▸ **Problem requirements**: In the listing, starting with the line that contains "Given: Open the method Signature" and going on through the line that contains "461px height. coord(675,217)", replace "Viewport" with "Window" and give those lines again with nothing else changed.

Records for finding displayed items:

** BEGIN **

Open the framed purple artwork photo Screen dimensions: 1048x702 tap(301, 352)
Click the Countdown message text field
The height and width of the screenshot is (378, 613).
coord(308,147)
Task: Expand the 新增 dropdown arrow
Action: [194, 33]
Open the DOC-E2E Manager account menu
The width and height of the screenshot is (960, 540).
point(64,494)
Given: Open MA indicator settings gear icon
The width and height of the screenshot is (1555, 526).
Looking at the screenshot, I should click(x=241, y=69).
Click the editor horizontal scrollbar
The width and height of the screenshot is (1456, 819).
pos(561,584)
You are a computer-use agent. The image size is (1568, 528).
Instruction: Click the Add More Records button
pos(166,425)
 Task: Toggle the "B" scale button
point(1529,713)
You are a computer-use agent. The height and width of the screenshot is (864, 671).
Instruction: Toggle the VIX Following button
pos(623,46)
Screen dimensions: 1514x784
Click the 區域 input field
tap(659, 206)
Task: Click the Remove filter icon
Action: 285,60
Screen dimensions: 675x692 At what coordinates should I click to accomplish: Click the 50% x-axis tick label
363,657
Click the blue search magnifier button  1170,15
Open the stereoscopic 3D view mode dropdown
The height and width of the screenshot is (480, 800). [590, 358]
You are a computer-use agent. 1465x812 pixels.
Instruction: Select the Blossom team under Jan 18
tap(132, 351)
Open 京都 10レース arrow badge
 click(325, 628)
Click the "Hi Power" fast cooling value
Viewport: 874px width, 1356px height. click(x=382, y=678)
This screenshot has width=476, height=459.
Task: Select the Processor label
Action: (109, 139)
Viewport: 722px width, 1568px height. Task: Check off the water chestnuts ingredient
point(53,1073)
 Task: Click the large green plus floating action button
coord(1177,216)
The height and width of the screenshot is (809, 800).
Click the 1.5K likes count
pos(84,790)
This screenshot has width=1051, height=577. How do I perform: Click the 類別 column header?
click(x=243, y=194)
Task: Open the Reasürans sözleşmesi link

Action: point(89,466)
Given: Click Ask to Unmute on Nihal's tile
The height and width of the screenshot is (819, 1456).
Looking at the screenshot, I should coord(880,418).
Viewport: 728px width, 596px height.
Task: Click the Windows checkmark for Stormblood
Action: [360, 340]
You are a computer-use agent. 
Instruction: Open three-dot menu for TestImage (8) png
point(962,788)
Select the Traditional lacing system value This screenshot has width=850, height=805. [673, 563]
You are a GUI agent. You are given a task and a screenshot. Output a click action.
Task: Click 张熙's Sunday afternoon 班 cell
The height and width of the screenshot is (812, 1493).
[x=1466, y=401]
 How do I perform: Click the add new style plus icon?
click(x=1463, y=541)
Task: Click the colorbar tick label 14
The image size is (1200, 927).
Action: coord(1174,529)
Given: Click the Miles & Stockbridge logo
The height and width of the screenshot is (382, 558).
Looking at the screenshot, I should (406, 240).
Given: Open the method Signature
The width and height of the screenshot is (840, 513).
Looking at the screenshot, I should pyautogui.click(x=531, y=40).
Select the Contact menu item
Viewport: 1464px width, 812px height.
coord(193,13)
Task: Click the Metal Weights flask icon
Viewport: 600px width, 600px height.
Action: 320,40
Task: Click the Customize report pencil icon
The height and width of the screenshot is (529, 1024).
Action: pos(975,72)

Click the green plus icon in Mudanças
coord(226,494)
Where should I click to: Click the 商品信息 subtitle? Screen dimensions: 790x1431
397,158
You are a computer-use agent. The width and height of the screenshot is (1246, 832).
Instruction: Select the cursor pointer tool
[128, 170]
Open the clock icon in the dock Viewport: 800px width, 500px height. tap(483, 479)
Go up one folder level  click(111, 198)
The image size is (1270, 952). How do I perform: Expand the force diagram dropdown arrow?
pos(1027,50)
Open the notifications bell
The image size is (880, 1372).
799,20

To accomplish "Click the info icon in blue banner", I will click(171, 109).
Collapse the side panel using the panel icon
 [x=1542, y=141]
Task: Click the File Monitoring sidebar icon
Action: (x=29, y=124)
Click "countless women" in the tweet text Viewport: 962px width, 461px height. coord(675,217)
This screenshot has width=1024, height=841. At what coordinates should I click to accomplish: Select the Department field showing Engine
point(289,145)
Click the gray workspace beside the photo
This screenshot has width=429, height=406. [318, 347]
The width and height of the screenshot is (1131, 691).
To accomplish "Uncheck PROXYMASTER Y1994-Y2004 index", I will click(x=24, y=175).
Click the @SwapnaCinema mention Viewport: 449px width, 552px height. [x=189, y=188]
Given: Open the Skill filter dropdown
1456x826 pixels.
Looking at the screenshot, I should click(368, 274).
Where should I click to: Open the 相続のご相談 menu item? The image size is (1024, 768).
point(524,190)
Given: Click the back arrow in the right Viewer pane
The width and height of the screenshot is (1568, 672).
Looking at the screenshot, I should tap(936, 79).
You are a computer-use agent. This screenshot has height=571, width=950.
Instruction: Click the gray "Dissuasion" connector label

** END **

▸ **Expected answer**:
Given: Open the method Signature
The width and height of the screenshot is (840, 513).
Looking at the screenshot, I should pyautogui.click(x=531, y=40).
Select the Contact menu item
Window: 1464px width, 812px height.
coord(193,13)
Task: Click the Metal Weights flask icon
Window: 600px width, 600px height.
Action: 320,40
Task: Click the Customize report pencil icon
The height and width of the screenshot is (529, 1024).
Action: pos(975,72)

Click the green plus icon in Mudanças
coord(226,494)
Where should I click to: Click the 商品信息 subtitle? Screen dimensions: 790x1431
397,158
You are a computer-use agent. The width and height of the screenshot is (1246, 832).
Instruction: Select the cursor pointer tool
[128, 170]
Open the clock icon in the dock Window: 800px width, 500px height. tap(483, 479)
Go up one folder level  click(111, 198)
The image size is (1270, 952). How do I perform: Expand the force diagram dropdown arrow?
pos(1027,50)
Open the notifications bell
The image size is (880, 1372).
799,20

To accomplish "Click the info icon in blue banner", I will click(171, 109).
Collapse the side panel using the panel icon
 [x=1542, y=141]
Task: Click the File Monitoring sidebar icon
Action: (x=29, y=124)
Click "countless women" in the tweet text Window: 962px width, 461px height. coord(675,217)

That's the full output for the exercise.